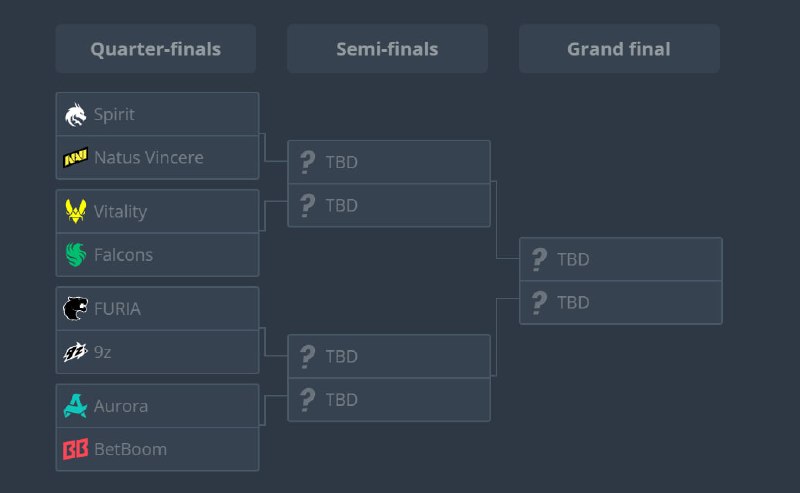Click the BetBoom red logo

(76, 449)
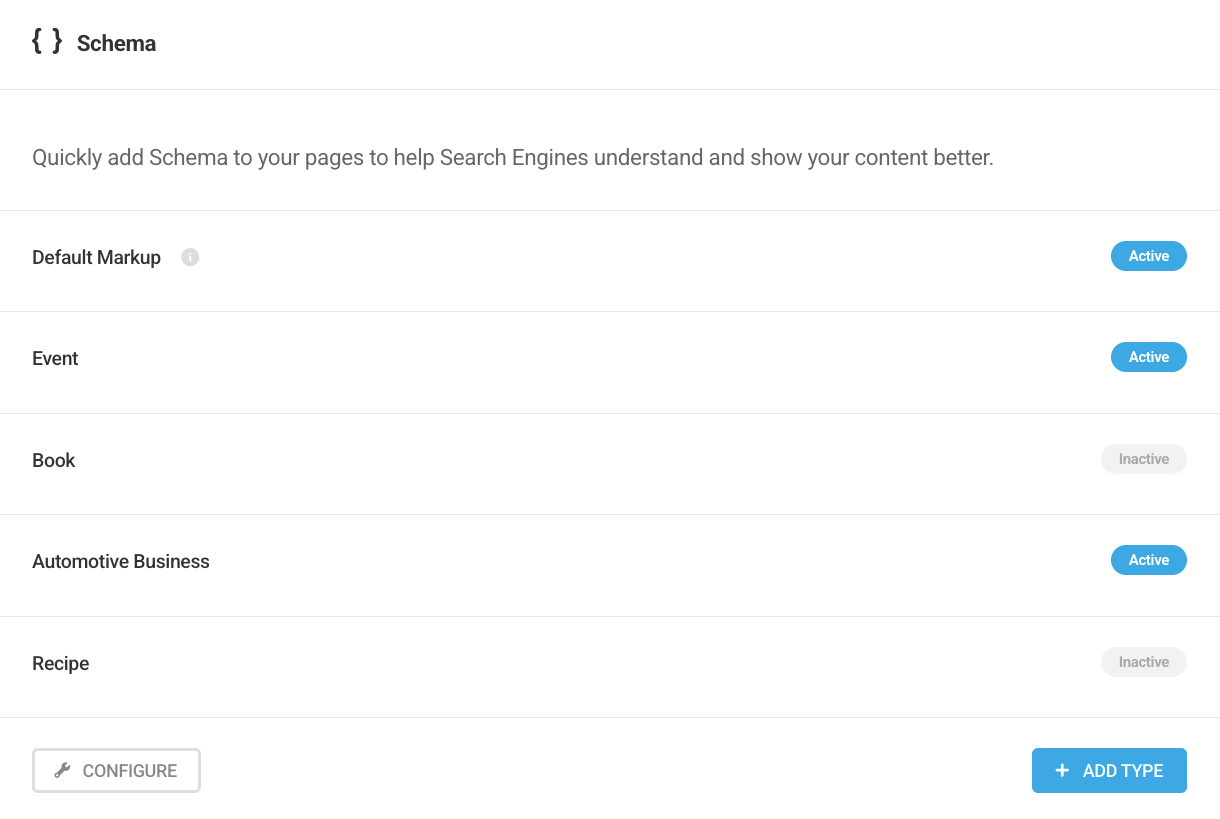This screenshot has height=819, width=1220.
Task: Expand the Default Markup row label
Action: (x=96, y=257)
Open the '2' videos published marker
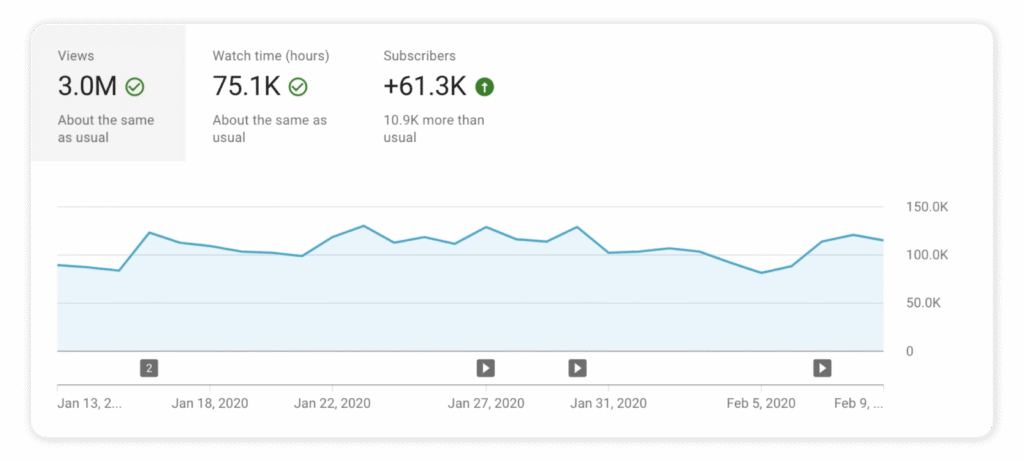1024x461 pixels. click(149, 368)
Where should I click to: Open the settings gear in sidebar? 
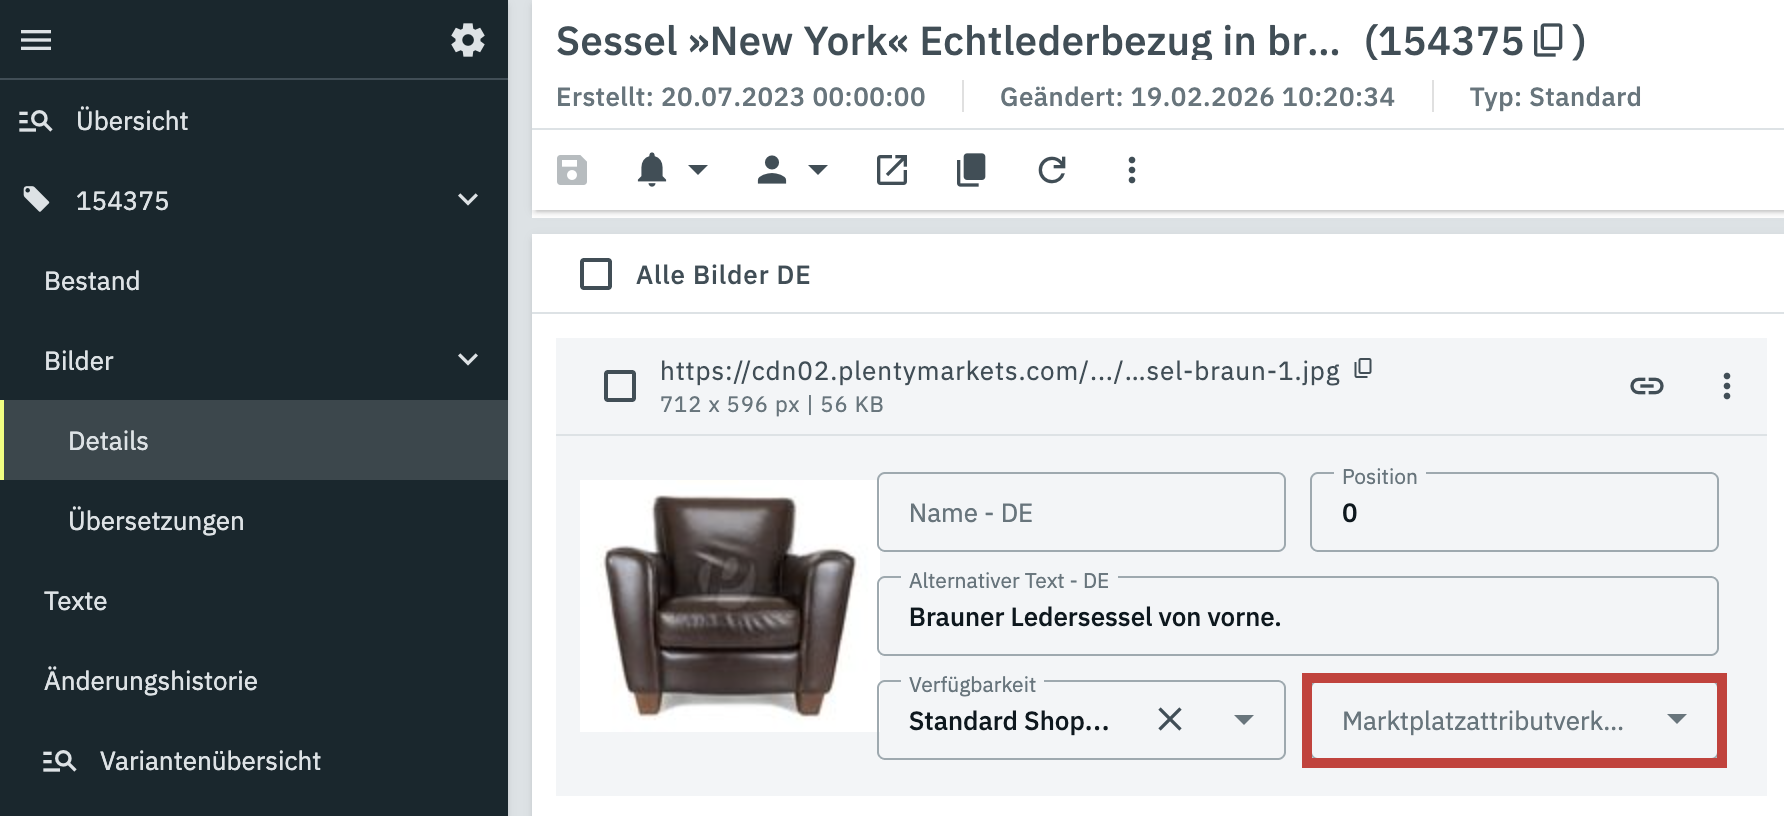coord(467,40)
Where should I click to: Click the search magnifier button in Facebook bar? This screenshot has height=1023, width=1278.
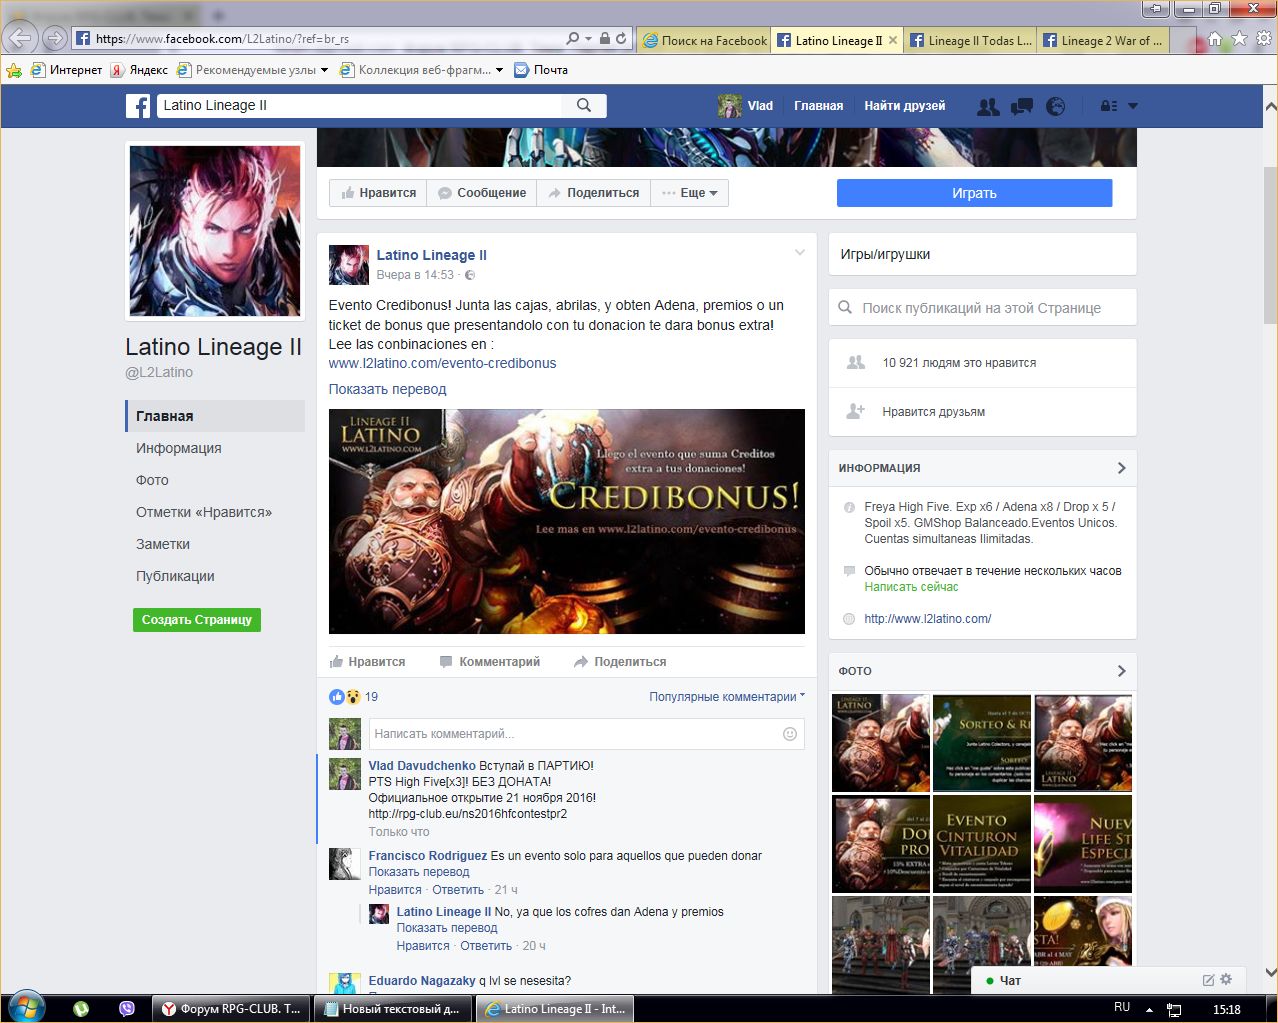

EXERCISE DIRECTIONS | Copy the rows above word for word, starting with the line that contains "Where should I click to: Open" and continuing through the end of the rows. Leave out the pictures.

SOLUTION FOR THIS EXERCISE |
Where should I click to: Open the settings gear in sidebar? 
coord(467,40)
Where should I click to: Click the search magnifier button in Facebook bar? This screenshot has height=1023, width=1278.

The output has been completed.